The alliance, billed as the first of its kind in the UK, means that cancer patients will be able to use Big Health apps like Sleepio and Daylight, which aim to treat insomnia and anxiety using cognitive behavioural therapy (CBT) techniques.
Last year, Big Health passed another milestone when Scotland became the first country to make the anxiety and insomnia digital therapeutics available nationally with full coverage by the NHS. And in May, Sleepio also became the first digital therapeutic to be recommended by NICE for NHS use.
The new deal means that newly diagnosed cancer patients aged 18 and older residing in England, Wales, and Northern Ireland will get free access to Sleepio for insomnia and Daylight for anxiety to “manage their mental health needs,” said Macmillan in a statement.
All Scottish adults already have access to Sleepio and Daylight, under a partnership with NHS Scotland, it added.
“Insomnia and anxiety are two of the biggest unmet needs for people with cancer in the UK and can have a significant impact on quality of life,” according to the medical charity, which said the partnership “delivers on a shared vision to address the growing need to provide rapid, equitable mental health support to newly diagnosed cancer patients.”
Both apps try to address the thoughts, feelings and behaviours that contribute to the symptoms of insomnia, using similar techniques to face-to-face CBT sessions, which are recommended by NICE for new cancer patients.

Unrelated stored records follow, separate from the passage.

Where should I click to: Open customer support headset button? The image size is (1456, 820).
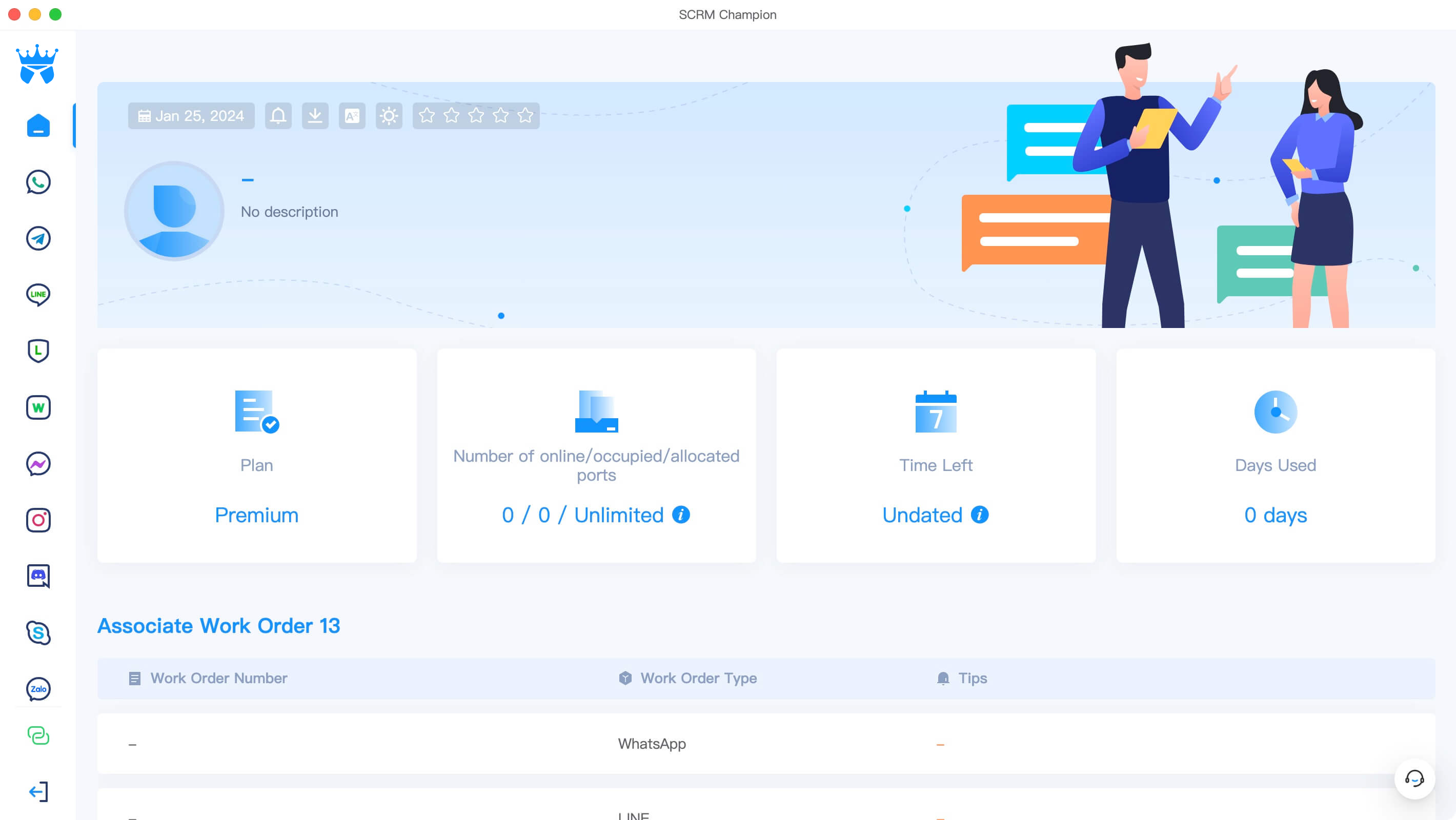point(1414,779)
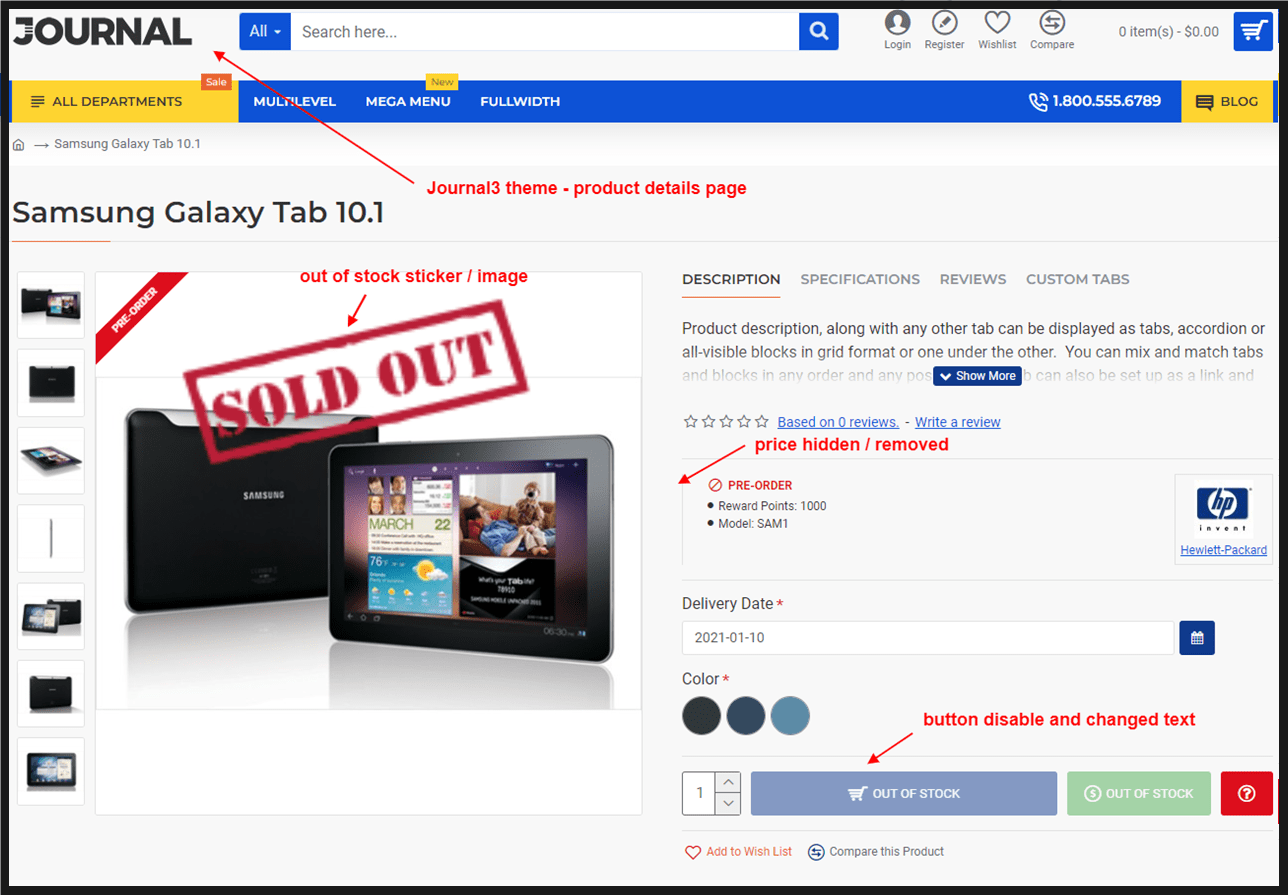Increase quantity with the up arrow
The width and height of the screenshot is (1288, 895).
(728, 782)
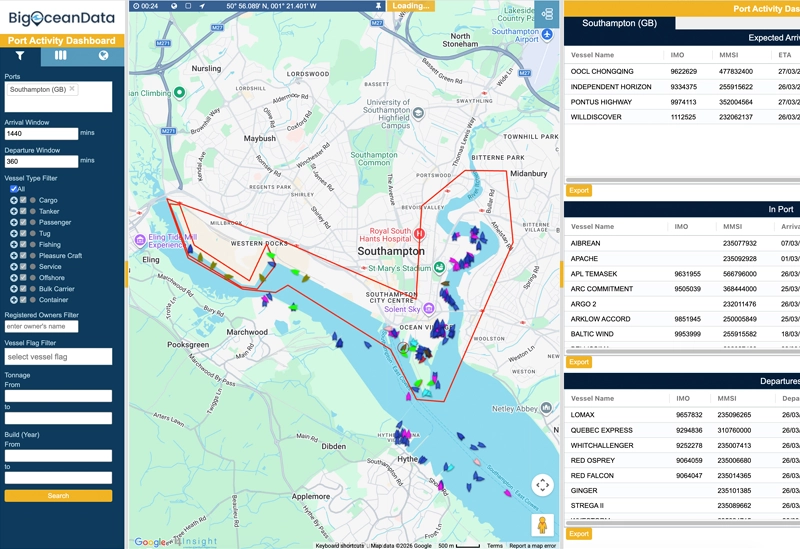Open the filter tab with funnel icon
The image size is (800, 549).
coord(20,56)
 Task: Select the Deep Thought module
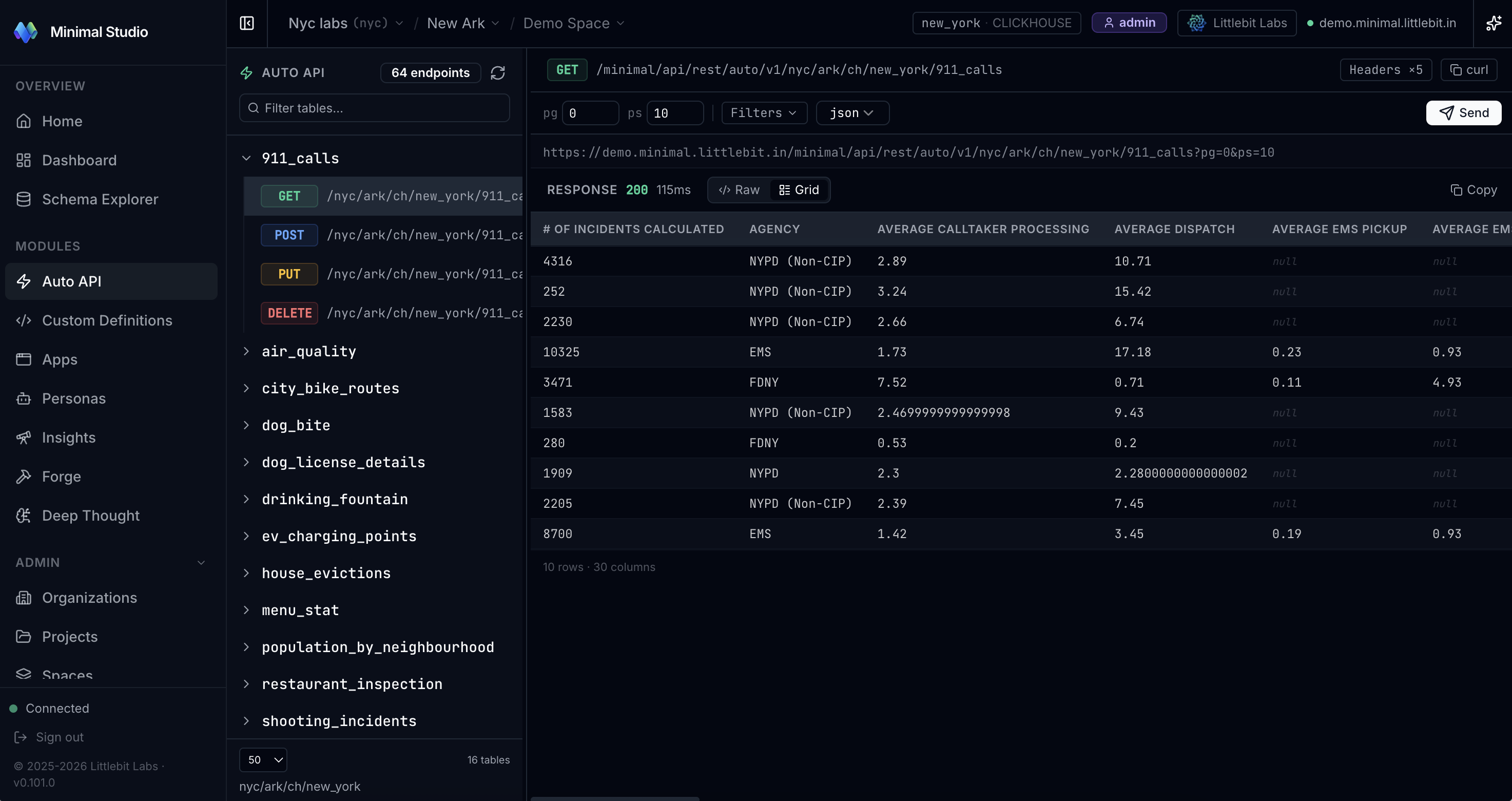pyautogui.click(x=90, y=515)
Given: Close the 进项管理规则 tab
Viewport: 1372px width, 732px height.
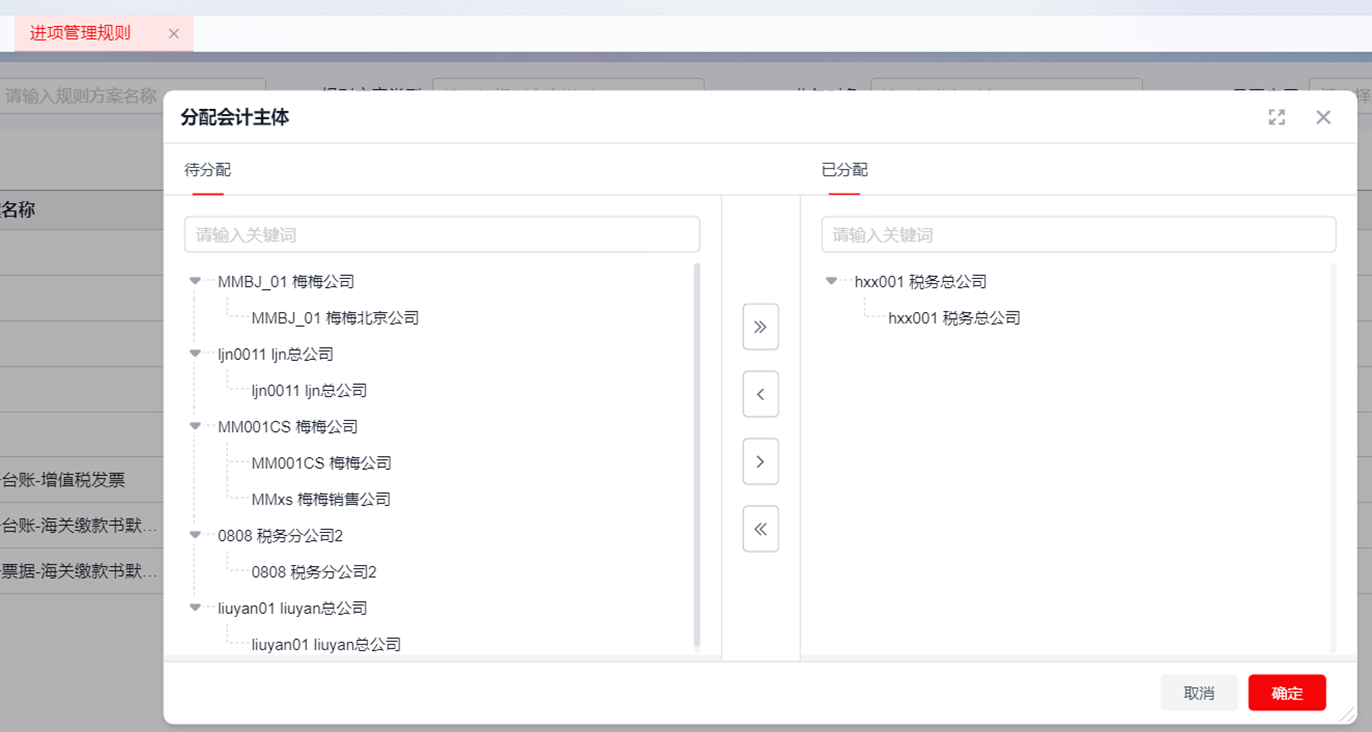Looking at the screenshot, I should pos(174,34).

However, the demand for in-person therapy in the UK far outstrips capacity, leaving many patients facing long waiting lists that have only been exacerbated by the pandemic.
According to Big health, randomised controlled trials have shown that 71% of patients who used Daylight achieved a reduction in anxiety, while 76% of Sleepio users achieved clinical improvement in sleep.
“Clinically evidenced digital therapeutics can help to address the current backlog in mental health care, opening up greater access to effective round-the-clock care and reducing the pressures on face-to-face services,” said Big Health’s UK director Heather Cook.